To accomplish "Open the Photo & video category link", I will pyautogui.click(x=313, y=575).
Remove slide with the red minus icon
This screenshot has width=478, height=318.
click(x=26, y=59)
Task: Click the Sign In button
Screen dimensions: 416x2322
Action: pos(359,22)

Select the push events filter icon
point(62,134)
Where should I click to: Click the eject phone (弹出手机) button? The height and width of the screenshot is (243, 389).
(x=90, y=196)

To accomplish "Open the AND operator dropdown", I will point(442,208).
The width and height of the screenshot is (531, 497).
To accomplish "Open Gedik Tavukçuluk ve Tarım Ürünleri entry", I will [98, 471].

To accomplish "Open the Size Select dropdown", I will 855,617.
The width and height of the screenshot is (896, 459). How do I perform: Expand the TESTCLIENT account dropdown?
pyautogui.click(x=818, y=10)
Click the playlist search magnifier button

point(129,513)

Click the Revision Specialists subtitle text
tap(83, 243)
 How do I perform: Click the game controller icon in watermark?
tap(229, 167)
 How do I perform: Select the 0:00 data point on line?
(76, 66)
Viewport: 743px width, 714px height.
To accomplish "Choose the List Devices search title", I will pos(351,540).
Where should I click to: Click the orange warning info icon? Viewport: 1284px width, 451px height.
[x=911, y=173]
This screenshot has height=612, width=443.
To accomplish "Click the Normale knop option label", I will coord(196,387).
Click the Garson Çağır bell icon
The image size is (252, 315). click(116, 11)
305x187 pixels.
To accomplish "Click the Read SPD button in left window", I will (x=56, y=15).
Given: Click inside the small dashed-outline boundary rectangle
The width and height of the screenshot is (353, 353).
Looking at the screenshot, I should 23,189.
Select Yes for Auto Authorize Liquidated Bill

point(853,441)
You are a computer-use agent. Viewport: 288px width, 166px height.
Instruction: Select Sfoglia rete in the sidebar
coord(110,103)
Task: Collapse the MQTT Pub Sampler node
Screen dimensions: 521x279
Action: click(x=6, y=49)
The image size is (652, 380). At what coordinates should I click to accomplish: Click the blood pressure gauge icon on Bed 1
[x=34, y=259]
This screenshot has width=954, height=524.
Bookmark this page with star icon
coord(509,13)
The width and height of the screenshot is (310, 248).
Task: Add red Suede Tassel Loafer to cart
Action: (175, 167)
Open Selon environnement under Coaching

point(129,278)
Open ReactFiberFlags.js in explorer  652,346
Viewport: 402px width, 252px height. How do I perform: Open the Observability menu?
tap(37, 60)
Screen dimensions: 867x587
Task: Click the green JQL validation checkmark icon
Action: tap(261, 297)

• EXERCISE:
Restate word for word the entries above, starting at the line with "The width and height of the screenshot is (896, 459)." and ending at the line with "You are a computer-use", inclusive, and no others.

• SOLUTION FOR THIS EXERCISE:
The width and height of the screenshot is (896, 459). How do I perform: Expand the TESTCLIENT account dropdown?
pyautogui.click(x=818, y=10)
Click the playlist search magnifier button

point(129,513)

Click the Revision Specialists subtitle text
tap(83, 243)
 How do I perform: Click the game controller icon in watermark?
tap(229, 167)
 How do I perform: Select the 0:00 data point on line?
(76, 66)
Viewport: 743px width, 714px height.
To accomplish "Choose the List Devices search title", I will pos(351,540).
Where should I click to: Click the orange warning info icon? Viewport: 1284px width, 451px height.
[x=911, y=173]
This screenshot has height=612, width=443.
To accomplish "Click the Normale knop option label", I will coord(196,387).
Click the Garson Çağır bell icon
The image size is (252, 315). click(116, 11)
305x187 pixels.
To accomplish "Click the Read SPD button in left window", I will (x=56, y=15).
Given: Click inside the small dashed-outline boundary rectangle
The width and height of the screenshot is (353, 353).
Looking at the screenshot, I should 23,189.
Select Yes for Auto Authorize Liquidated Bill

point(853,441)
You are a computer-use agent. Viewport: 288px width, 166px height.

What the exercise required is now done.